Saved entries
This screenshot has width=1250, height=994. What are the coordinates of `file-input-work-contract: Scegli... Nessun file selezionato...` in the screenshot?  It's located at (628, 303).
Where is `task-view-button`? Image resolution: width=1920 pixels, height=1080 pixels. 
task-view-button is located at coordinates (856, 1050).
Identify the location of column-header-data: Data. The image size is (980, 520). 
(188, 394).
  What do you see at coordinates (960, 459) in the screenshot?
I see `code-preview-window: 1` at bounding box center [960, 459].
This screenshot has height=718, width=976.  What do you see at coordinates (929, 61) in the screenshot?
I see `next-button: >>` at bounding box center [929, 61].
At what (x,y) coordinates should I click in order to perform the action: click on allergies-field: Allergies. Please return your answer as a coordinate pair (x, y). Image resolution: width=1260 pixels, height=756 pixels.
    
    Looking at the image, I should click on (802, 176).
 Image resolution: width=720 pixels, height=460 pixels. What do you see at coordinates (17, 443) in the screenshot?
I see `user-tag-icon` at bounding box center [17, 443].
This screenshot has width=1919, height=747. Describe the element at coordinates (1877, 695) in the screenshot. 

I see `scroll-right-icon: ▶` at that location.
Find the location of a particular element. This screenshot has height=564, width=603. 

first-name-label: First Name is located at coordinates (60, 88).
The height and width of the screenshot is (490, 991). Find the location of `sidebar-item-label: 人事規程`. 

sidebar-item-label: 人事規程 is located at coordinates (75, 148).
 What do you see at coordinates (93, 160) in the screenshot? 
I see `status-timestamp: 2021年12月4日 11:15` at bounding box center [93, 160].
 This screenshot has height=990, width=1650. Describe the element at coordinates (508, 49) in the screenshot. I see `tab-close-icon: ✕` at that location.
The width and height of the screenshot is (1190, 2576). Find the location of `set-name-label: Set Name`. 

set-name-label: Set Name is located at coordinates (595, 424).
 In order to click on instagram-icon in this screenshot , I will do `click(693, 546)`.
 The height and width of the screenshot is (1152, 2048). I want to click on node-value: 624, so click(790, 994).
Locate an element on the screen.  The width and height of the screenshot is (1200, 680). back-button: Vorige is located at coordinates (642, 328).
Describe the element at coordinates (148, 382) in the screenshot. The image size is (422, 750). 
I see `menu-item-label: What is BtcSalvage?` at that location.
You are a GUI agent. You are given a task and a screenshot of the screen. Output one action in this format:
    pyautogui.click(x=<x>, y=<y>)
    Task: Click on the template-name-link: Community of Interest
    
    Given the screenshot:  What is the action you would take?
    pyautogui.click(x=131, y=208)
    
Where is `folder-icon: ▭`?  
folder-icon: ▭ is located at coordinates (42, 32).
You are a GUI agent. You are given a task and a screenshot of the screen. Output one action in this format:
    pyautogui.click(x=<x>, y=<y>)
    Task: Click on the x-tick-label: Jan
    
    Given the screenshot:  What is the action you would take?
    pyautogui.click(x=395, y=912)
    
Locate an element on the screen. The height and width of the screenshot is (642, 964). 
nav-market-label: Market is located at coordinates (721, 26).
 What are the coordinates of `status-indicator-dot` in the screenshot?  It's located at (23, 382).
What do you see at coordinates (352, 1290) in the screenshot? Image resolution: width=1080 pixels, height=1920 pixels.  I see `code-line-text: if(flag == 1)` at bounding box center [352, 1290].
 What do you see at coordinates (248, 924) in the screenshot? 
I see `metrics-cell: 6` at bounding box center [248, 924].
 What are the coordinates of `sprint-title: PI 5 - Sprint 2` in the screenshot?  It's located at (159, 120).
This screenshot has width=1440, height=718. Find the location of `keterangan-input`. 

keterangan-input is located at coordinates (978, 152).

WORK TASK => Copy out everything from the start of the records down to the line containing "center [929, 61].", keeping each line unchanged.

ANSWER TO THE PROBLEM =>
This screenshot has width=1250, height=994. What are the coordinates of `file-input-work-contract: Scegli... Nessun file selezionato...` in the screenshot?  It's located at (628, 303).
Where is `task-view-button`? Image resolution: width=1920 pixels, height=1080 pixels. 
task-view-button is located at coordinates (856, 1050).
Identify the location of column-header-data: Data. The image size is (980, 520). 
(188, 394).
  What do you see at coordinates (960, 459) in the screenshot?
I see `code-preview-window: 1` at bounding box center [960, 459].
This screenshot has height=718, width=976.  What do you see at coordinates (929, 61) in the screenshot?
I see `next-button: >>` at bounding box center [929, 61].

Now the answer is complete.